» DESAFIOS:
1 – Repita fielmente as linhas dos registros, do começo deles até a linha que contém "click(502, 42)", incluindo esta.
2 – Prossiga o texto sobre as multas tributárias e o princípio do não confisco a partir do ponto em que ele termina.

» TRECHO DO DOCUMENTO:
·····

É notório que há muito se discute no Judiciário os limites da multa fiscal qualificada, aplicada em casos de sonegação, fraude ou conluio, e a sua incidência sobre a totalidade ou a diferença do tributo não pago, não recolhido, não declarado ou declarado incorretamente.
É nesta esteira que, considerando a necessidade de concretização da norma constitucional que veda o confisco em matéria tributária (art. 150, IV, da CF), o STF fixou, em 30/10/15, a repercussão geral desta matéria (Tema 863). Referido tema foi julgado pela corte no dia 3/10/24, tendo o acórdão sido publicado no dia 29/11/24, onde, por unanimidade, fixou-se o limite de 100% do débito tributário para a multa qualificada, aplicada em caso de fraude, sonegação ou conluio, podendo chegar a 150% em caso de reincidência.
Inicialmente, considerando a complexidade da matéria e suas inúmeras nuances e miríades de classificações, há que se fixar a premissa de que as multas tributárias também devem obediência ao princípio do não confisco previsto no art. 150, IV, da CF/88, ressalvando, portanto, respeitáveis entendimentos no sentido contrário.1 2
De mesmo modo, é salutar verticalizar quanto às espécies de multas tributárias, pois, para fins de verificação do montante que é ou não confiscatório, será necessário traçar breves conceitos sobre a distinção entre a multa moratória, a multa isolada e a multa punitiva.
Quanto às multas moratórias, estas decorrem do simples atraso no pagamento do tributo, isso é, por falta de seu pagamento na época apropriada. Segundo Paulsen3, elas incidem de modo automático, sendo devidas independentemente de lançamento. Atualmente, o princípio do não confisco aplicado às multas moratórias é debatido no Tema 816 do STF.
Lado outro, a multa isolada é aquela decorrente do descumprimento de obrigação acessória. Aqui não há inadimplemento de tributo ou prática de ilícito tributário, mas simples descumprimento de um dever instrumental. Atualmente, existe o Tema 487, onde o STF decidirá com repercussão geral qual é o percentual razoável a ser aplicado como multa, isoladamente considerada, quando a conduta do contribuinte por si só não gera um débito tributário.

·····

» ENTRADAS EXTRAÍDAS:

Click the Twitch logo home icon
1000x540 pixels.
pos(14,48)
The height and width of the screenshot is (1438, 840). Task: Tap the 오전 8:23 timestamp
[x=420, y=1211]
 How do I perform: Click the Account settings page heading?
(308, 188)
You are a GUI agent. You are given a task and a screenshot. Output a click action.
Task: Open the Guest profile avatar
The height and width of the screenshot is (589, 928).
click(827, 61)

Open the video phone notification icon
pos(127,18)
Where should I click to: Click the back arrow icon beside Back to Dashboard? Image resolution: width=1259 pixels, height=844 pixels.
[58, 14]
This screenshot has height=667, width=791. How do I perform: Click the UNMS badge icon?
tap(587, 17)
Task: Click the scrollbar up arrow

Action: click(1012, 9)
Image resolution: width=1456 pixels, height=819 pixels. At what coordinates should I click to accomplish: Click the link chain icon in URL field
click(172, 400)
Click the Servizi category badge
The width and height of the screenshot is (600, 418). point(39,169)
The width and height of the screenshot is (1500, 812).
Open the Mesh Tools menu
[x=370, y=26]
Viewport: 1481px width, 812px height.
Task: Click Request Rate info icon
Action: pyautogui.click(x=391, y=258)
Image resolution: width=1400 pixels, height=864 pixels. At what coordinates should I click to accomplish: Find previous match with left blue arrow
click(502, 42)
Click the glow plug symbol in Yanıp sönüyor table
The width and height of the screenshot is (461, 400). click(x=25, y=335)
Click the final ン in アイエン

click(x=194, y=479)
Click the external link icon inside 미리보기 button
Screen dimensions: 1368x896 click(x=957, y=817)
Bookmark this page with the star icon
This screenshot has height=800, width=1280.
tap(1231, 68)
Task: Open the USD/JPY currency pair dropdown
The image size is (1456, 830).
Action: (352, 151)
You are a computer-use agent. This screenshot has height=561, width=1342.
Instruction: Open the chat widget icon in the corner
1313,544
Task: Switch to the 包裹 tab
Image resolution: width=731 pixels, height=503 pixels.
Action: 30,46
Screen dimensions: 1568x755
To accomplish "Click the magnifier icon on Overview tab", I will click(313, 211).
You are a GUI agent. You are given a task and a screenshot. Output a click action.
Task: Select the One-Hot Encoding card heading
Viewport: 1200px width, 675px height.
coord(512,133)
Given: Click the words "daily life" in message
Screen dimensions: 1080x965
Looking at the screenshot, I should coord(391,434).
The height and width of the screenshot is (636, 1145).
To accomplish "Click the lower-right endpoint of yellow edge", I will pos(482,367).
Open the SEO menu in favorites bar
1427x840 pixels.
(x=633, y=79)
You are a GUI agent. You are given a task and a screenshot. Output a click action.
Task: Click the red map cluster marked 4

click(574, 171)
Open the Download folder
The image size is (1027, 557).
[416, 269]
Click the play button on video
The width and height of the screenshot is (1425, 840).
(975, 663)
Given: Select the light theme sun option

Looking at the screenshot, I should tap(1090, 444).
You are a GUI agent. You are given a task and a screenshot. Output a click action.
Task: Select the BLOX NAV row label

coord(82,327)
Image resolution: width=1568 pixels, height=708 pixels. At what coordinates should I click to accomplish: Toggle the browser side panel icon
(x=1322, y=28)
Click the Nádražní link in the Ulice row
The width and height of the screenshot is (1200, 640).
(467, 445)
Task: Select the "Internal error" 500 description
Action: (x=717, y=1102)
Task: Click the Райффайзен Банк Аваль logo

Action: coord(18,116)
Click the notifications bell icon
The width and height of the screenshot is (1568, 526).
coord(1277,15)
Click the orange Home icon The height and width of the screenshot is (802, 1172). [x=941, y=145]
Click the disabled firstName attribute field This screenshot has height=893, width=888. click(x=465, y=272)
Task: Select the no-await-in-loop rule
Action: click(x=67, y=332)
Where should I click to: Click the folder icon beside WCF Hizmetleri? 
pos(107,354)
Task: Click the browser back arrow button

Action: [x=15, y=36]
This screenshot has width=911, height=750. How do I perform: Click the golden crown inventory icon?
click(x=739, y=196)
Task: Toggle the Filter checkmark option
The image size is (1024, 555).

·····

» CONJUNTO DE RESPOSTAS:
1 –
Click the Twitch logo home icon
1000x540 pixels.
pos(14,48)
The height and width of the screenshot is (1438, 840). Task: Tap the 오전 8:23 timestamp
[x=420, y=1211]
 How do I perform: Click the Account settings page heading?
(308, 188)
You are a GUI agent. You are given a task and a screenshot. Output a click action.
Task: Open the Guest profile avatar
The height and width of the screenshot is (589, 928).
click(827, 61)

Open the video phone notification icon
pos(127,18)
Where should I click to: Click the back arrow icon beside Back to Dashboard? Image resolution: width=1259 pixels, height=844 pixels.
[58, 14]
This screenshot has height=667, width=791. How do I perform: Click the UNMS badge icon?
tap(587, 17)
Task: Click the scrollbar up arrow

Action: click(1012, 9)
Image resolution: width=1456 pixels, height=819 pixels. At what coordinates should I click to accomplish: Click the link chain icon in URL field
click(172, 400)
Click the Servizi category badge
The width and height of the screenshot is (600, 418). point(39,169)
The width and height of the screenshot is (1500, 812).
Open the Mesh Tools menu
[x=370, y=26]
Viewport: 1481px width, 812px height.
Task: Click Request Rate info icon
Action: pyautogui.click(x=391, y=258)
Image resolution: width=1400 pixels, height=864 pixels. At what coordinates should I click to accomplish: Find previous match with left blue arrow
click(502, 42)

2 –
Por fim, temos a multa punitiva, ou multa de lançamento de ofício, que é aplicada pela autoridade competente por meio de auto de infração nos casos em que o contribuinte deixa de pagar o tributo, geralmente devido à omissão de receitas associada ao descumprimento de obrigações acessórias, seja por culpa ou dolo.
Diferentemente das multas moratórias e das multas isoladas, a conduta que enseja a multa punitiva é mais grave, justificando sua maior severidade. Assim, os critérios de razoabilidade e proporcionalidade devem ser mais amplos, e o princípio do não confisco só deve ser considerado aplicável em patamares mais elevados em comparação às multas moratórias e isoladas. Daí pois a necessidade da breve diferenciação de suas espécies.
Pois bem, no voto condutor do relator, que foi seguido a unanimidade pelos eminentes ministros, o ministro Dias Toffoli destacou que a abordagem tradicional da legislação tributária brasileira é insuficiente para lidar com a complexidade da realidade atual. Ele observou que, em regiões com fiscalização menos rigorosa, muitos contribuintes cumprem suas obrigações tributárias, mas que maior fiscalização ou aplicação de penalidades nem sempre resulta na recuperação da receita fiscal ou na conformidade esperada.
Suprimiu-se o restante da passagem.